The first is an excellent blog entry that explains some issues around SharePoint servers. These powerful and useful collaboration servers are causing a number of problems within enterprise environments. They present a great way of aggregating content, but as they grow in popularity, the amount of content spread across a large number of servers creates litigation discovery issues and compliance risk. As employees move from project to project, the amount of data they place in SharePoint environments grows. This ever expanding content presents a risk to litigation discovery professionals who need to find all copies of existing content and compliance officers who need to ensure that all of these large repositories comply with content directives (content that is confidential is secured; certain topics are not present in community archives; and proper retention policies are in place for content that must be retained.

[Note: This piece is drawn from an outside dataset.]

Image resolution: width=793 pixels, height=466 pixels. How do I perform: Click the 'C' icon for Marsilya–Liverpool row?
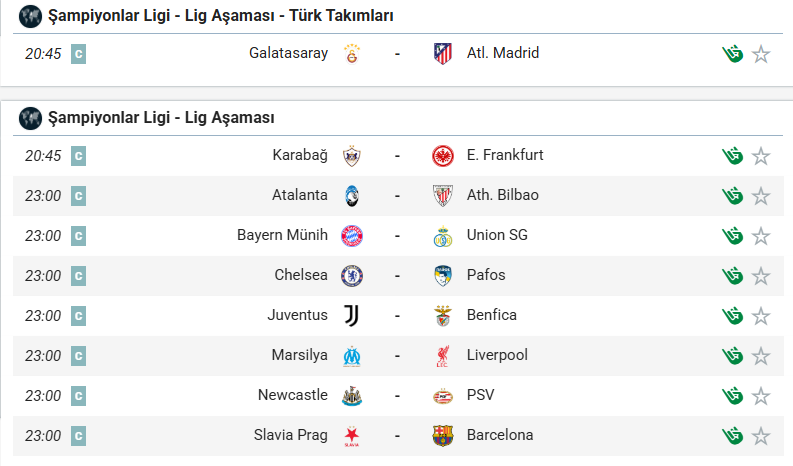[x=79, y=356]
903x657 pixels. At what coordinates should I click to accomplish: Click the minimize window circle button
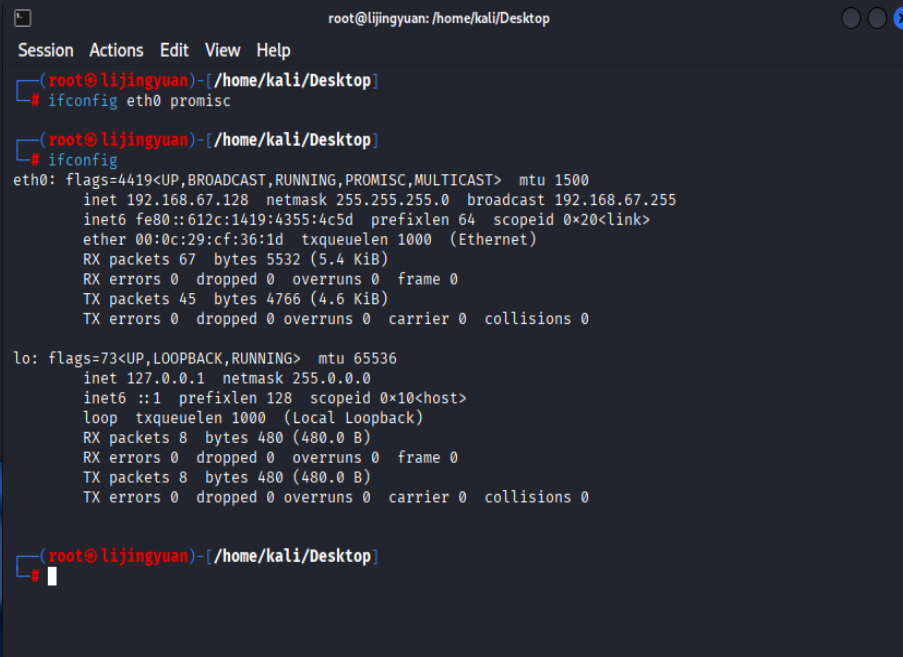[851, 18]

Both the volume and location complexity axes of the problem exist with SharePoint. There is a lot of data in multiple locations and it is tedious if not impractical (or impossible) to search. The only way to know what content exists in the SharePoint "universe" is to use an intelligent classification device that can organize and present it to reviewers in a useful way (The Digital Reef "single pane of glass" approach provides a single view of all data stored within a SharePoint environment).

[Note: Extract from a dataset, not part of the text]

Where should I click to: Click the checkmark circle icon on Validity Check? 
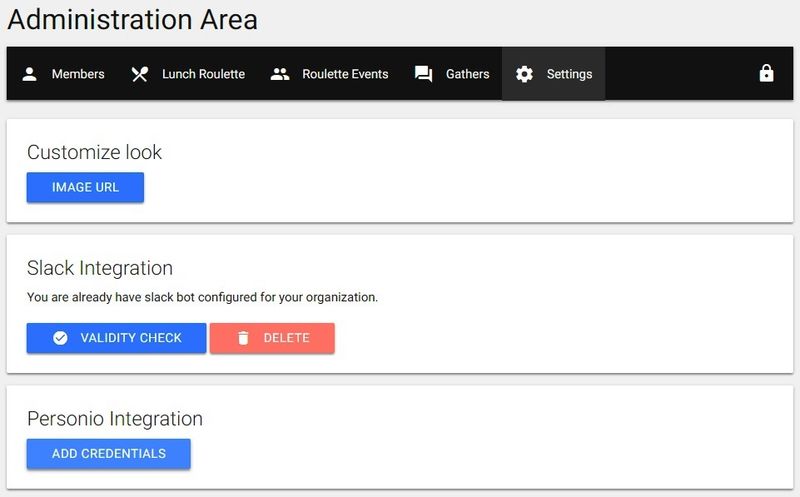(x=60, y=338)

This Byte and Switch blog, detailing Mimosa functionality, is interesting from my perspective because Mimosa and Digital Reef used together could provide the capability to implement "content specific archives" so that content of certain types could be archived intelligently.
This next blog entry from IT Toolbox is focused on information management. This post has been around for a while, but it is still valid because the classification and categorization problems standing in the way of ILM are just being solved today. We (Digital Reef) feel that the missing link in the ILM strategies of most organizations is that they don't know what data/content exists in their environments. Meaningful ILM requires intelligence and scale. We are working with some customers to solve these problems now. More on that topic in future blog posts.
The last blog entry, Solving the Enterprise Search Dilemma, is from Tony Asaro. It points out how the old technology of keyword search cannot be used to implement the vision of efficient SharePoint management or anything as aggressive as ILM.